▸ **Provided entries**:
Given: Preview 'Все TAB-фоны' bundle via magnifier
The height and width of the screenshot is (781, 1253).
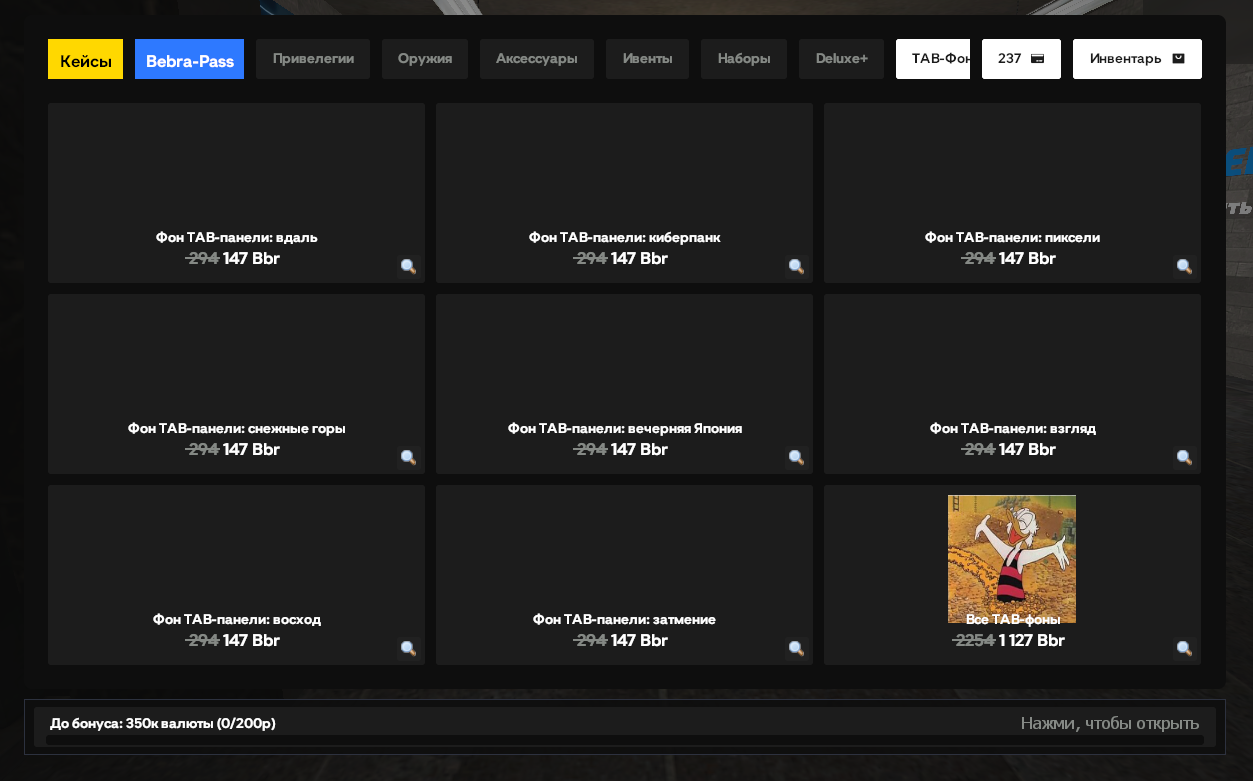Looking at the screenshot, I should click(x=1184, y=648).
==
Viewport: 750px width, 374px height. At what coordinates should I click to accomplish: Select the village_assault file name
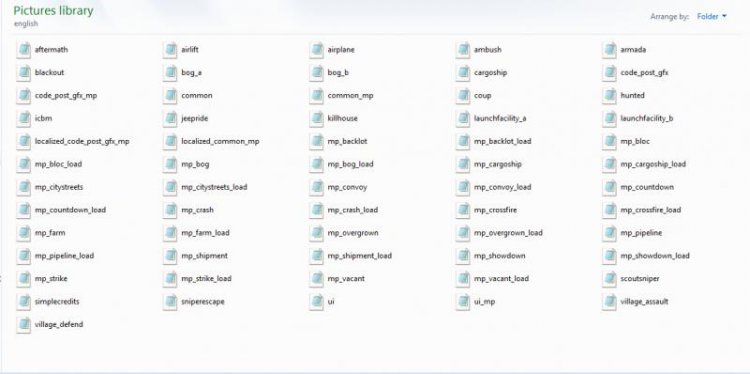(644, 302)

▸ **Task prompt**:
Rewrite the listing from the line containing "Given: Preview 'Все" through the line containing "Looking at the", changing "magnifier" to "zoom icon" and leaving everything else as it is. Leave the pictures out of your answer.

▸ **Result below**:
Given: Preview 'Все TAB-фоны' bundle via zoom icon
The height and width of the screenshot is (781, 1253).
Looking at the screenshot, I should click(x=1184, y=648).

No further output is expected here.